Rescale the data from the line with "Open the Mighty Daffy Duck display name" to the line with "[x=1216, y=785]", both included, by rewriting every one of those lines in full with each coordinate in the answers multiplied by 2.25 and rounded to a whole number, halves rounded up. Return only those lines.

→ **Records shown**:
+++++

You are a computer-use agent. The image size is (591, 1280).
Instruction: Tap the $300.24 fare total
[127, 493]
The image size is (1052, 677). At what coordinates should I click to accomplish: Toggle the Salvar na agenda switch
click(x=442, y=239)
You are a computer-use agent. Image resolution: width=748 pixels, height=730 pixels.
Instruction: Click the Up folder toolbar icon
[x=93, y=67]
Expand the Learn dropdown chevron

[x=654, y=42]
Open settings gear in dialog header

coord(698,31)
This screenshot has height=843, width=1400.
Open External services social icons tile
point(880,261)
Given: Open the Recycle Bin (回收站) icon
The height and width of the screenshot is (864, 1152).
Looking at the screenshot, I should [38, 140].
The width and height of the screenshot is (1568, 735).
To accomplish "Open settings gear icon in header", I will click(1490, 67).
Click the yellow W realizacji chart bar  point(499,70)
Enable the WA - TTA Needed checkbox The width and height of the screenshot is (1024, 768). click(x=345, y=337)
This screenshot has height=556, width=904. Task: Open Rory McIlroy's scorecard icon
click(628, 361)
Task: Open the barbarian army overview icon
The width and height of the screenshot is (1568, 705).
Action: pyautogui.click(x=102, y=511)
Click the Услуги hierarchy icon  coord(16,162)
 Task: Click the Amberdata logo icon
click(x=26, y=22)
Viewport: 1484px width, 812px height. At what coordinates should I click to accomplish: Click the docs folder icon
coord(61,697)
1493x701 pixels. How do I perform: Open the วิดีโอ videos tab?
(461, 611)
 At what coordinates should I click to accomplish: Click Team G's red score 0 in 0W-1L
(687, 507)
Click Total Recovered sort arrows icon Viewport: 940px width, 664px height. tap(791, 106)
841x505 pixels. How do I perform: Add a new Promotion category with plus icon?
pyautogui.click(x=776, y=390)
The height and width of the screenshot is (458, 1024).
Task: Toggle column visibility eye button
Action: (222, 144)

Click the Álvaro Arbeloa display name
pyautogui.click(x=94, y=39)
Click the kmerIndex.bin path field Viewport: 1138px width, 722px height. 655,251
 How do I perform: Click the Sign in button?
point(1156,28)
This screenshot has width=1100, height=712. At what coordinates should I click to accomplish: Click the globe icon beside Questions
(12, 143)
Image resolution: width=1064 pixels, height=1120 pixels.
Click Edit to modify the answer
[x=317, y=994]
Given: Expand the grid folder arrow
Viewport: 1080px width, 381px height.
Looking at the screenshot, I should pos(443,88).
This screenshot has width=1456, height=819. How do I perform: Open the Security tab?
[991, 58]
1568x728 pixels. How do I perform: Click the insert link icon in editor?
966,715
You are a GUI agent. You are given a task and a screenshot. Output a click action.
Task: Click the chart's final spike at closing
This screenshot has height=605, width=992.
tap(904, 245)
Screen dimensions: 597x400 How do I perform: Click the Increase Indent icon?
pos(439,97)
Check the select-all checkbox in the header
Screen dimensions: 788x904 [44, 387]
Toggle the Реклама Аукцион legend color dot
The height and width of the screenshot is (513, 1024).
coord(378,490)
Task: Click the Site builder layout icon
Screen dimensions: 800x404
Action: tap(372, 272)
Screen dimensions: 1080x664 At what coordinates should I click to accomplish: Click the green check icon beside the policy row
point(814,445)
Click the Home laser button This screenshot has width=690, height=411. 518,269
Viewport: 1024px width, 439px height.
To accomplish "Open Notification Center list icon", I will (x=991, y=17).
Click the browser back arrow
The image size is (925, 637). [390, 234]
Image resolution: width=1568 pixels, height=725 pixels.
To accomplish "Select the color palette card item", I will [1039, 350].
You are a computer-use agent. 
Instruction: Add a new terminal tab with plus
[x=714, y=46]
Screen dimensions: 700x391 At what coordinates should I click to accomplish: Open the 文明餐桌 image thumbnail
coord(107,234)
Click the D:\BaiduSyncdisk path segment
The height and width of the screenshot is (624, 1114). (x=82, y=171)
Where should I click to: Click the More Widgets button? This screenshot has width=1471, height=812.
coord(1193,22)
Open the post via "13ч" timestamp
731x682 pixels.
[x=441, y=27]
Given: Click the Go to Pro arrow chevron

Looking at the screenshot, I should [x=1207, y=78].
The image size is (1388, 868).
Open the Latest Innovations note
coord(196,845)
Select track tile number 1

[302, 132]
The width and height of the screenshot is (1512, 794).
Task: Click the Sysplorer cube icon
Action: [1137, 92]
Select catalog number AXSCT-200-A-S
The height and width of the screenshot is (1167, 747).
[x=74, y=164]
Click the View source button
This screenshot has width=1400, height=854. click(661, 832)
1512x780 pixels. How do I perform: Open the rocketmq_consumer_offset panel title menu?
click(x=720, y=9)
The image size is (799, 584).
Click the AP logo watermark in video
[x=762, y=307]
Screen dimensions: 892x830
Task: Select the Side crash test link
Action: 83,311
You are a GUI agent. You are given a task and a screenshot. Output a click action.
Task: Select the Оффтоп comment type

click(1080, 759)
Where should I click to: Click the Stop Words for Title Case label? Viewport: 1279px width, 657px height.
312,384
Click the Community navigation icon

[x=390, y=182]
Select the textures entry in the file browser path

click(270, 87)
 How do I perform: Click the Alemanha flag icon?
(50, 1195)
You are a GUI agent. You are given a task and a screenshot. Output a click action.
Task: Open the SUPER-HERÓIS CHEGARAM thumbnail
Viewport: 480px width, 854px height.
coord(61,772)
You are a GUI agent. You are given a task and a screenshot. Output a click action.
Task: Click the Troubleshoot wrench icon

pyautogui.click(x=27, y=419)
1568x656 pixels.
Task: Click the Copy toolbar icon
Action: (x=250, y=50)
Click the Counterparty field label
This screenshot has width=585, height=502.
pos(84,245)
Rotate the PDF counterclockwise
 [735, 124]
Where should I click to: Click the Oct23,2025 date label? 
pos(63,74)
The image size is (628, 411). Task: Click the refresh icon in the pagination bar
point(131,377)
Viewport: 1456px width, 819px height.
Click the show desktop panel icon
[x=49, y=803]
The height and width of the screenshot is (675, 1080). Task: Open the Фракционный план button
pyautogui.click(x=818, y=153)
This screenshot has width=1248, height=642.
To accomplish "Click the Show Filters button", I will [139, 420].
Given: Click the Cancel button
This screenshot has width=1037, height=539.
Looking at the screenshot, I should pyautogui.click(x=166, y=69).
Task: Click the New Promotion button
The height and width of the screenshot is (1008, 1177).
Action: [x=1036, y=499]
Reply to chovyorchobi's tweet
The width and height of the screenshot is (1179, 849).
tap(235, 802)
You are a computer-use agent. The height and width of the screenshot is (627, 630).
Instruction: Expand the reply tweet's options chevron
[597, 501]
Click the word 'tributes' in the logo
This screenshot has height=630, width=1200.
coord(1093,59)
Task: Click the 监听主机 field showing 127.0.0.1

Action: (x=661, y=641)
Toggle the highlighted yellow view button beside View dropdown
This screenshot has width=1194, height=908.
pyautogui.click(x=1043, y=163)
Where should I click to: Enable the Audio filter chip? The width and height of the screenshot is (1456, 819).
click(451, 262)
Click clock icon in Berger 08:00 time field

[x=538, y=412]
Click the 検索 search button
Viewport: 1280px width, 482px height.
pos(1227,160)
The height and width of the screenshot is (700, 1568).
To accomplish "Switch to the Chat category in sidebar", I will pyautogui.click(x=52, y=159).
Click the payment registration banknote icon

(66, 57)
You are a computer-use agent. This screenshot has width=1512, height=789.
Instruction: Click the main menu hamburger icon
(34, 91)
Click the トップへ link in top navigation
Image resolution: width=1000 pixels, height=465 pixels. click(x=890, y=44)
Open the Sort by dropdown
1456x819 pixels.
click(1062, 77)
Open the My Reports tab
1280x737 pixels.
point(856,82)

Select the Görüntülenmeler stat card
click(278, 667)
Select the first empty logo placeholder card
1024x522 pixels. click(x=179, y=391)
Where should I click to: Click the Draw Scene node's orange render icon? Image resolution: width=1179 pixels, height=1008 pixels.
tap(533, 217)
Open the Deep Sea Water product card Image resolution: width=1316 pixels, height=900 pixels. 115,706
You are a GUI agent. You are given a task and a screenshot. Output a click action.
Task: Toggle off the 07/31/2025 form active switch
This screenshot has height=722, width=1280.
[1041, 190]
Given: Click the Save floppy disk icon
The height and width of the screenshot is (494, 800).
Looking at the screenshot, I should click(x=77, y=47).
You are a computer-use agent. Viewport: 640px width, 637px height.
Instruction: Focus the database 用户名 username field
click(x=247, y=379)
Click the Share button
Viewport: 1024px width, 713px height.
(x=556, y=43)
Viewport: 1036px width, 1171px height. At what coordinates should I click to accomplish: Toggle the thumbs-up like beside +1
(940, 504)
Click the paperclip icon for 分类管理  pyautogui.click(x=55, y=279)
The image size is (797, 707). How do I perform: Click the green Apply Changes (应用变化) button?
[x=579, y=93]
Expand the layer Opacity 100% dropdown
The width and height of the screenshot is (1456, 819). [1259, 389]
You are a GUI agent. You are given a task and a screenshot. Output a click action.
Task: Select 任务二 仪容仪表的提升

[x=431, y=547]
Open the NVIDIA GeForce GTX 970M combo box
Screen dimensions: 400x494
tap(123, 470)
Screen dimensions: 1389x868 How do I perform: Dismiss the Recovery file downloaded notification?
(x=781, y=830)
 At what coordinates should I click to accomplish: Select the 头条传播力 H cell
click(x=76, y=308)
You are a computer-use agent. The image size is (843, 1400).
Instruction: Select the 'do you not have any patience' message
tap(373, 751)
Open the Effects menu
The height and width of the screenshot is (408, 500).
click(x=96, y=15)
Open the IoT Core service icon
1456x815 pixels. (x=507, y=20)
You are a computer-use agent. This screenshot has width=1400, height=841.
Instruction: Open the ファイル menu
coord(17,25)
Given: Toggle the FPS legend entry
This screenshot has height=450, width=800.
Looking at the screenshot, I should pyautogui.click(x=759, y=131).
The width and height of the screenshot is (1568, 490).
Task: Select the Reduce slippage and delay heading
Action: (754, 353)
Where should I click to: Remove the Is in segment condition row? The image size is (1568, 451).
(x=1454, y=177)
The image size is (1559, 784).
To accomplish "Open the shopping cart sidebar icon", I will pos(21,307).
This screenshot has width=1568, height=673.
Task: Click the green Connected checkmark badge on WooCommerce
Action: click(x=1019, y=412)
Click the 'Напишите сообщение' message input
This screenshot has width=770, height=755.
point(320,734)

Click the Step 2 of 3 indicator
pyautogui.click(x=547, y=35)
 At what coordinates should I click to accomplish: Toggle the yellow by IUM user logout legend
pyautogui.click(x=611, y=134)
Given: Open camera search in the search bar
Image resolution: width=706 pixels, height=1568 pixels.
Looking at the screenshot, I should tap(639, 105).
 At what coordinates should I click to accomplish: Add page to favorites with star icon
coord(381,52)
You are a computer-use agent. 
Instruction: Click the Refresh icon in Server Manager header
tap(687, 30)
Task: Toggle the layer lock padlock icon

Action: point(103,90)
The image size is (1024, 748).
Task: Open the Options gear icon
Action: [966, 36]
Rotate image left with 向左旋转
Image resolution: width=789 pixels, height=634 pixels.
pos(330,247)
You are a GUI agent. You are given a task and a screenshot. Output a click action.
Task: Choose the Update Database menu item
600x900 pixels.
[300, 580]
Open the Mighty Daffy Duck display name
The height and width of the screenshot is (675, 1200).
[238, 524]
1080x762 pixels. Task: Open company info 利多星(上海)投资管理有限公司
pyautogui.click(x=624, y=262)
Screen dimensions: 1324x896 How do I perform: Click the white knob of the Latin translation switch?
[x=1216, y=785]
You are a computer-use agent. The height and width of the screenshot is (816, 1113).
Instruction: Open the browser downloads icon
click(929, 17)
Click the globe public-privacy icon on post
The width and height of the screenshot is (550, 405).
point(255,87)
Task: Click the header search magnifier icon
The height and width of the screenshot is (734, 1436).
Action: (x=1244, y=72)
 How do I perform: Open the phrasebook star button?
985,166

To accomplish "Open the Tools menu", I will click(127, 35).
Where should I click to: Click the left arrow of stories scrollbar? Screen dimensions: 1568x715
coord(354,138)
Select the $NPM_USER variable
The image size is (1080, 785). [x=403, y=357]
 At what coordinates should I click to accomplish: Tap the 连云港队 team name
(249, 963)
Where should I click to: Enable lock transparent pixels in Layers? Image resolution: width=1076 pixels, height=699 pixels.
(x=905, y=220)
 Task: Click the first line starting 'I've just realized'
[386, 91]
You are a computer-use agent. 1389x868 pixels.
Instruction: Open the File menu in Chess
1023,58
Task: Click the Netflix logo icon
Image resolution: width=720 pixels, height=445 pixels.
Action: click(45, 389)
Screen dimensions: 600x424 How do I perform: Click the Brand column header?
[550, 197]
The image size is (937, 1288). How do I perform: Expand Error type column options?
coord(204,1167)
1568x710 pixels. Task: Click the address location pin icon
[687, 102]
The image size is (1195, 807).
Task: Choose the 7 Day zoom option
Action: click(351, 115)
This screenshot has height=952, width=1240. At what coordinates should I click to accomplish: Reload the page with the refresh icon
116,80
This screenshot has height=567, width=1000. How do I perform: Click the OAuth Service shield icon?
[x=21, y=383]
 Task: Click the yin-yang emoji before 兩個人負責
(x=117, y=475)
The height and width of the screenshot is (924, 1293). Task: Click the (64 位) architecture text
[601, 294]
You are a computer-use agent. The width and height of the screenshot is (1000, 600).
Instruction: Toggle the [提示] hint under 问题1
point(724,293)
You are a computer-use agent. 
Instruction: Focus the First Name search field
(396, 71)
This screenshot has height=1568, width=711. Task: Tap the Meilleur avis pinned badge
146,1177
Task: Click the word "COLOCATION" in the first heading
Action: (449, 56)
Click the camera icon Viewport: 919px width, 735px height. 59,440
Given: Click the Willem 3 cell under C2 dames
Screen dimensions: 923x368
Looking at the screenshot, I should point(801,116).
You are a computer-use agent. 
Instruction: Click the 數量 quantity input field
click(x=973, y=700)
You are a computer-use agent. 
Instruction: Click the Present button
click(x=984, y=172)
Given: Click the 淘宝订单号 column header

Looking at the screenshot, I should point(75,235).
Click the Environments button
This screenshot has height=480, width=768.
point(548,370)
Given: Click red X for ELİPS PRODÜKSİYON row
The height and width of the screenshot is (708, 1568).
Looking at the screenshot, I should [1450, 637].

+++++

→ **Exercise solution**:
Open the Mighty Daffy Duck display name
The height and width of the screenshot is (675, 1200).
[536, 1179]
1080x762 pixels. Task: Open company info 利多星(上海)投资管理有限公司
pyautogui.click(x=1404, y=590)
Screen dimensions: 1324x896 How do I perform: Click the white knob of the Latin translation switch?
[x=2736, y=1766]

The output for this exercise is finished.